Functional analysis of phosphorylation sites in human lamin A controlling lamin disassembly, nuclear transport and assembly.

We have constructed point mutations in human lamin A cDNA at conserved serine and threonine residues, some of which were shown to be phosphorylated in vitro by cdc2-kinase and protein kinase C and in vivo. Using a functional in vivo assay system, we identified three categories of mutant phenotypes. (i) Dominant negative phenotypes in mitosis result from mutation of Thr-19 and Ser-22 within the amino-terminal cdc2-kinase motif of lamin A. An increase of aberrant mitotic phenotypes in the double mutants Thr-19/Ser-392 and Ser-22/Ser-392 suggests that concomitant phosphorylation of the three residues regulates mitotic lamin A disassembly. (ii) Mutation of both Ser-403/Ser-404 within a PKC motif flanking the nuclear localization signal inhibits transport of mutant lamin A to the nucleus in 64% of the cells.
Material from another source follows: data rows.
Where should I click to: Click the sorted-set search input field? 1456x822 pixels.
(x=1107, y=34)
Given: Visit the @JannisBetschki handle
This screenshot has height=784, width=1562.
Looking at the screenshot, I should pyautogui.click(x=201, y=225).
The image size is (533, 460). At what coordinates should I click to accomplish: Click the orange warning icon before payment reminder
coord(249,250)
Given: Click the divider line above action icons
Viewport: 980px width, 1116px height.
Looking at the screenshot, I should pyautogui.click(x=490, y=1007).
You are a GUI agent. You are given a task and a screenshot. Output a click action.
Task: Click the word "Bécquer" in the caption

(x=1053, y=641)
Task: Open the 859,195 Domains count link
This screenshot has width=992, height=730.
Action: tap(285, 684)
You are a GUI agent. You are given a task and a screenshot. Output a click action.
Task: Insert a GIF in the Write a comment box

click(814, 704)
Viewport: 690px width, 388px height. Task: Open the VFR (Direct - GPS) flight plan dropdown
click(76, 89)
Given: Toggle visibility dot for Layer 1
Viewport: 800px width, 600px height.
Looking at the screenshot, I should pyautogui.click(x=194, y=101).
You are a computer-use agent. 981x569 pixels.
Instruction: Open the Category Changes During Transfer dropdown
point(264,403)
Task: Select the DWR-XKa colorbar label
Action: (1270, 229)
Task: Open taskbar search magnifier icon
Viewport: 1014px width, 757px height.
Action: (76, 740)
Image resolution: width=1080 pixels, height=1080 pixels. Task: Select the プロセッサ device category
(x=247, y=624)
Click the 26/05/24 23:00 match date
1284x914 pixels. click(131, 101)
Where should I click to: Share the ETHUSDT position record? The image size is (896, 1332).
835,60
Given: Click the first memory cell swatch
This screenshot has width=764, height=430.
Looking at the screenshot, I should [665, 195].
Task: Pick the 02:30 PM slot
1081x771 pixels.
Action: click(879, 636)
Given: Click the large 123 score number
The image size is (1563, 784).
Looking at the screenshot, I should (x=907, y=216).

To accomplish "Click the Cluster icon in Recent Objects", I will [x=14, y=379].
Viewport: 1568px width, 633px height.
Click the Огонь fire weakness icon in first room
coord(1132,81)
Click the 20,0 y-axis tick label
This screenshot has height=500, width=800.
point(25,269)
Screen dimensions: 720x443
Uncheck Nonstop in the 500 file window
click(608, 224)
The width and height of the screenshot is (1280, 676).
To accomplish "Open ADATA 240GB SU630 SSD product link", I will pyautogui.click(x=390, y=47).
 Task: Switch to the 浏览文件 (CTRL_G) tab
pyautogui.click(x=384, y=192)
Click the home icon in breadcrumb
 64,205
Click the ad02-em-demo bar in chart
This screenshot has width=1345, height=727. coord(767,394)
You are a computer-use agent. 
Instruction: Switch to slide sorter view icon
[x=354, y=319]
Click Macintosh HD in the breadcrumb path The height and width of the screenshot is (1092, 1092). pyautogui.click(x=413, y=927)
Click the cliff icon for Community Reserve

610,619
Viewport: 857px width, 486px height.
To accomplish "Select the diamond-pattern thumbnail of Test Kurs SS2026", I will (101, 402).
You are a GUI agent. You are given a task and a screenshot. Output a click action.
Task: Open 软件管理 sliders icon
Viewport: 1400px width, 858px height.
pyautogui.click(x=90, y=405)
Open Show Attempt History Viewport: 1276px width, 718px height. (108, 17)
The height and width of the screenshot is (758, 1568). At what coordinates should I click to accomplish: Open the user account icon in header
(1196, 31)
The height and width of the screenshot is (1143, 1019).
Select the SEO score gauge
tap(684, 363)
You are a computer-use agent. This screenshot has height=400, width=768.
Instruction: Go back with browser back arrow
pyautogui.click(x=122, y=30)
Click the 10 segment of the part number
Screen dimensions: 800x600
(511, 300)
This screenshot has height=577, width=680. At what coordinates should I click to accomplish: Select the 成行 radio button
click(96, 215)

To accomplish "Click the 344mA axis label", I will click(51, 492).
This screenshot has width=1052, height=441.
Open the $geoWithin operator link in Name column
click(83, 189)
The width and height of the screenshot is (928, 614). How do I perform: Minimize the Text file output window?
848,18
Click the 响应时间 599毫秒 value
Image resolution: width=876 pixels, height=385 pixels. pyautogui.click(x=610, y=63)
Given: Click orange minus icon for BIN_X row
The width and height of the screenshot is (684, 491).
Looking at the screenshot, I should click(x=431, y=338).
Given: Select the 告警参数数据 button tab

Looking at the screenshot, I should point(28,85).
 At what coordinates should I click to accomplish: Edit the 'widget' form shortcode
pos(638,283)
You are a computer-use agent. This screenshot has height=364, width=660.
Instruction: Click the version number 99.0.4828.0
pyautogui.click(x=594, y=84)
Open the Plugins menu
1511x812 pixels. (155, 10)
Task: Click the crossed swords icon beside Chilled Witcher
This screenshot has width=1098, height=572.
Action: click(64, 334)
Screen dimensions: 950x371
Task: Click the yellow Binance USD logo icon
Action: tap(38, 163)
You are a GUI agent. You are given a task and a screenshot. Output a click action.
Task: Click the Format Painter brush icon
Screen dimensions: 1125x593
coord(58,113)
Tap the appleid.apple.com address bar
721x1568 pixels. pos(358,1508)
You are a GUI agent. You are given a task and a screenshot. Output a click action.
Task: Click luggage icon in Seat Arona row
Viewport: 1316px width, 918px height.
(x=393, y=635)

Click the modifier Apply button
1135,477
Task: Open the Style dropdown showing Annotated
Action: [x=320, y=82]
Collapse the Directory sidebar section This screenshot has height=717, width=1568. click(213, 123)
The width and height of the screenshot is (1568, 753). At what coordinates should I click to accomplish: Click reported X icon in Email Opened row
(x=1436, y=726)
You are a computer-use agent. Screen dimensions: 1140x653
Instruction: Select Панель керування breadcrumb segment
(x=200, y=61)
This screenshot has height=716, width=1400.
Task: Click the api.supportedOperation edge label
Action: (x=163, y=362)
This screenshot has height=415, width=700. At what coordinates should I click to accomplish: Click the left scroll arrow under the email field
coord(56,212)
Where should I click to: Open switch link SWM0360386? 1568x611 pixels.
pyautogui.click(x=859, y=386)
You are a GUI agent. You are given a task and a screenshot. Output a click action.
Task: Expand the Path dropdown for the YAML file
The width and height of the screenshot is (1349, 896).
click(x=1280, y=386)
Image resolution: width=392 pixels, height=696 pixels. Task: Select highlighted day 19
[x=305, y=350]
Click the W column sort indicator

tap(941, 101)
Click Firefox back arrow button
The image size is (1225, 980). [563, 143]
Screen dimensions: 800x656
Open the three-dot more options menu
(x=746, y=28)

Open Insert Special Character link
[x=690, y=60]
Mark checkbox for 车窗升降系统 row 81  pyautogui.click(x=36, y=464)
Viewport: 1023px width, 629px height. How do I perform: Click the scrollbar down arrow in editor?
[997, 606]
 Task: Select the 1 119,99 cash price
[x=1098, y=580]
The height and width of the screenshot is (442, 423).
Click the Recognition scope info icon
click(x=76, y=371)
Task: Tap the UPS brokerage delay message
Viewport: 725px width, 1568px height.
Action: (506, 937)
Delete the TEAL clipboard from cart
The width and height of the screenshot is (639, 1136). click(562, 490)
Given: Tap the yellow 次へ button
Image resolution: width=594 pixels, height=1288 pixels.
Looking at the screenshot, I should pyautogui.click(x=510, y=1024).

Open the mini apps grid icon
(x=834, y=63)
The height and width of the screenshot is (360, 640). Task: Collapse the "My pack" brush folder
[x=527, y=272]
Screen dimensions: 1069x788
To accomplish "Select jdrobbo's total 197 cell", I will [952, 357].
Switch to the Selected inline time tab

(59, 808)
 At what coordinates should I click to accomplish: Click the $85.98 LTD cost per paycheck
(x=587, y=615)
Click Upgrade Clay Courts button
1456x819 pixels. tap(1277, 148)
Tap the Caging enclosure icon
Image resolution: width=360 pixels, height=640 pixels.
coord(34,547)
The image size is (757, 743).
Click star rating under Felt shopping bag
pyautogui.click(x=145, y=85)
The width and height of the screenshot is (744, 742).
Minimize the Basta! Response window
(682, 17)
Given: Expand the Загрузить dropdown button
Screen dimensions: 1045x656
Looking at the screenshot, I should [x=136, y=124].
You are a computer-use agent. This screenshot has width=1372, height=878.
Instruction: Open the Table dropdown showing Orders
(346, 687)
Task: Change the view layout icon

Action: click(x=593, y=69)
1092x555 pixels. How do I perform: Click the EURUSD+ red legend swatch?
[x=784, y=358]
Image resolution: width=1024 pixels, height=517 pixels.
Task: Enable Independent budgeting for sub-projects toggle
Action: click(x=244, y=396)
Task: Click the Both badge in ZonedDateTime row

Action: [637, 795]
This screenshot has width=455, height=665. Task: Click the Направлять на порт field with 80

It is proposed that phosphorylation of the motif in vivo positively regulates nuclear localization together with the nuclear localization sequence. (iii) The assembly of lamin A into the perinuclear lamina is disturbed by mutation of the carboxy-terminal Ser-525, previously shown to be interphase-specifically phosphorylated (Eggert et al., Eur. J. Biochem. 213, 659-671 (1993)). The phenotype shows discontinuous and patch-like aggregates of the mutant protein in the nucleus. We suggest that phosphorylation of the site either regulates lamina assembly or lamina-chromatin interaction in interphase.